Schools are already paying out COA stipends, so there’s nothing there that runs afoul of current NCAA rules and regs.  It’s just a massive equalization of the payout.  Simple, yet elegant.

He’s flexible about how the shell the money out, too.

The easiest method would be via cash payments—just increase the size of the cost of living stipends that athletes already receive and have the NCAA and its member schools declare that hunky-dory under the ever-shifting definition of amateurism. If they find that objectionable, they could always equalize compensation in other ways. How about tuition for graduate education?
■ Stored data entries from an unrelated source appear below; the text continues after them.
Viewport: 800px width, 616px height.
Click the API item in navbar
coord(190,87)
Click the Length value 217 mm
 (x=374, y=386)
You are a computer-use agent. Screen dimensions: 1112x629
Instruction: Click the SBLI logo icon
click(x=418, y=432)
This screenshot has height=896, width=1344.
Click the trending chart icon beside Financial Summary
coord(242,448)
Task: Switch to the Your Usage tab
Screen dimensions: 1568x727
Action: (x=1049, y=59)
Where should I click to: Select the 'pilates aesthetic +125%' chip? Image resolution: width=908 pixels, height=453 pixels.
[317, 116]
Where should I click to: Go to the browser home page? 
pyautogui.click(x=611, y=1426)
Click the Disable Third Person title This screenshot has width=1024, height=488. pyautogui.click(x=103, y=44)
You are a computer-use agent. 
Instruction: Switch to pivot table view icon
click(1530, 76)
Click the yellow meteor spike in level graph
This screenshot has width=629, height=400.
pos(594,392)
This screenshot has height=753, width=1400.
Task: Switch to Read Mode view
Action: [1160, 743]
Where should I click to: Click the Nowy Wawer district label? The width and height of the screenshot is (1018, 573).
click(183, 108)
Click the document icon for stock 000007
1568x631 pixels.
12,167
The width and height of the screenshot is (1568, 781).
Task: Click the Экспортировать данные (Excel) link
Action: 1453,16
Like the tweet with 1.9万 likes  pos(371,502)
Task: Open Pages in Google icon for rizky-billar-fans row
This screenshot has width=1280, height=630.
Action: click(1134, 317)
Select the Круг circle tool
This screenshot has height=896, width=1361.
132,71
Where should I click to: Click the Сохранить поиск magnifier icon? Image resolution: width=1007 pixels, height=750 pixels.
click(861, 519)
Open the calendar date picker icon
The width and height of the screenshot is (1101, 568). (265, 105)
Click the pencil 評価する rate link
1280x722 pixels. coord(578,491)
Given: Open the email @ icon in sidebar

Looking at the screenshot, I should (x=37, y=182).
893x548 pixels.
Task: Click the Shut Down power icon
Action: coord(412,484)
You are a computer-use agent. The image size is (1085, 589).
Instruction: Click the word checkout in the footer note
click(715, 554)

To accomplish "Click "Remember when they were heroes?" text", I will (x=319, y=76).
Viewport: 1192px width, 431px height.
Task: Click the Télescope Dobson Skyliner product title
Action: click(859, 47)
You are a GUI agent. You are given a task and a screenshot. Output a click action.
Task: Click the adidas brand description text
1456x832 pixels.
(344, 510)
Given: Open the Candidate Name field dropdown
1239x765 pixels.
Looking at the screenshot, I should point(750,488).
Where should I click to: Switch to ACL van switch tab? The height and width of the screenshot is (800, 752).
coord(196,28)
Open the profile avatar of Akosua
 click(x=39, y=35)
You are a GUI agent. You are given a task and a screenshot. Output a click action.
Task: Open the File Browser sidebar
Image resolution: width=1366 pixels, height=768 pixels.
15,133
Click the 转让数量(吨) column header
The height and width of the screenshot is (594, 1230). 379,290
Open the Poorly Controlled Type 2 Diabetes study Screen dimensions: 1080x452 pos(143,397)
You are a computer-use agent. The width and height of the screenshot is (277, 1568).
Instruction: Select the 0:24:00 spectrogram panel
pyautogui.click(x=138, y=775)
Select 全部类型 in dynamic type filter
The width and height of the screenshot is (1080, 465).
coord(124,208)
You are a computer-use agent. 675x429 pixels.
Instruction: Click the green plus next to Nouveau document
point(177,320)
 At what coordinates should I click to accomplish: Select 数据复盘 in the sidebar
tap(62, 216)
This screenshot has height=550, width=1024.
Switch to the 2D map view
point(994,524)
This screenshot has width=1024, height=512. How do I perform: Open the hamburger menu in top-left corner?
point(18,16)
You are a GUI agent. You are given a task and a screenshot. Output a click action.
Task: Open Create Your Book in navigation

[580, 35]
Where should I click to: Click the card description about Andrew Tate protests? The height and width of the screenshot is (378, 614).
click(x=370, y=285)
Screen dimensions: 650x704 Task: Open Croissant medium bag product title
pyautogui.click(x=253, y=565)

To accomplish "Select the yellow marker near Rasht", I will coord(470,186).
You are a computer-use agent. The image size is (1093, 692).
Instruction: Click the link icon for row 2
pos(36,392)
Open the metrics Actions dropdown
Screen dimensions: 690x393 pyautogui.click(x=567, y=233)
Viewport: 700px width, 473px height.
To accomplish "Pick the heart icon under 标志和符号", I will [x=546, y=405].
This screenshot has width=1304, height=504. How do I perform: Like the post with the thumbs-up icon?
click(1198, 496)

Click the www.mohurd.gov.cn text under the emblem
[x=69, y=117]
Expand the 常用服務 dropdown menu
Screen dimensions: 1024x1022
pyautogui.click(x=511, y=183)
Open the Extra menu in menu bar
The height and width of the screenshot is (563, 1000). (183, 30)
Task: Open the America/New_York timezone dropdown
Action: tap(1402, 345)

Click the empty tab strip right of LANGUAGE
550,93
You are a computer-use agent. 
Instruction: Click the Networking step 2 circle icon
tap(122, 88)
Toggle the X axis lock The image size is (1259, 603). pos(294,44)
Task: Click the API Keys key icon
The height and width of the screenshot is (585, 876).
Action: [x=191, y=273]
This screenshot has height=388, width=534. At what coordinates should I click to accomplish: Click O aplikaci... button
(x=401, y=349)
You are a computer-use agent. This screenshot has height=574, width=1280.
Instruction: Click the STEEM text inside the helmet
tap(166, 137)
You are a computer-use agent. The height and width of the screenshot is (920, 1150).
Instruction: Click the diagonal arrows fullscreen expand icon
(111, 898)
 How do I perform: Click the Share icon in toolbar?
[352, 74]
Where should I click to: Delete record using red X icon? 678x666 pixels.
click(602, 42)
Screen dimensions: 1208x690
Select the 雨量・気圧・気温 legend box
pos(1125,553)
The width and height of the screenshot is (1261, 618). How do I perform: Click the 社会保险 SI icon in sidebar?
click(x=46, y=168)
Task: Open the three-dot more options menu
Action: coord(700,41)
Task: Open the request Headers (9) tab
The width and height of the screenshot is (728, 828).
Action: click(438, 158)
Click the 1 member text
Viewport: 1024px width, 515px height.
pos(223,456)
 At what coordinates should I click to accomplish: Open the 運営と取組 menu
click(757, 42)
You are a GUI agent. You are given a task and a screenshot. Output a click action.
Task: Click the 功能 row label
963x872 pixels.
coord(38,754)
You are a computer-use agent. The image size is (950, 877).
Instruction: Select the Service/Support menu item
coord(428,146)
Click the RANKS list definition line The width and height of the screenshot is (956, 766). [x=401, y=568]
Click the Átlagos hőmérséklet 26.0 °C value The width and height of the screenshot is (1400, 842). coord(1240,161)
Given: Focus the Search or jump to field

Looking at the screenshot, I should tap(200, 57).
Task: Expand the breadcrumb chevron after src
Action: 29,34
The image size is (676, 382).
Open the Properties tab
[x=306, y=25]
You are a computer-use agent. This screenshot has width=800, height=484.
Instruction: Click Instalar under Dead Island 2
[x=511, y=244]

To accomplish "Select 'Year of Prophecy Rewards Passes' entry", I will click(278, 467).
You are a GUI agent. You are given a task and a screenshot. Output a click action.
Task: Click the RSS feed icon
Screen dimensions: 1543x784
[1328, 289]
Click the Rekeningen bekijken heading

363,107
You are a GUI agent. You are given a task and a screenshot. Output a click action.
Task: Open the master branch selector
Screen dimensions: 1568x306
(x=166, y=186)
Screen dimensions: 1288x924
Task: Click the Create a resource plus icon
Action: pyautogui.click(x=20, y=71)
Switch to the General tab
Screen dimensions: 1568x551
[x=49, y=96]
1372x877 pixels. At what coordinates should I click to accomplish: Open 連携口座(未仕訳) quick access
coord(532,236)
Or, if education really is as important as the NCAA claims, by placing deferred compensation into trust funds that athletes could access following graduation or upon the completion of a minimum number of credit hours.

Worth an honest debate, if such a thing is possible, anyway.

11 Comments

Filed under It's Just Bidness, The NCAA

11 responses to ““In an ideal world, we wouldn’t limit college athlete compensation at all.”

  1. No such thing as an honest debate when it comes to the NCAA, its member institutions, and this topic.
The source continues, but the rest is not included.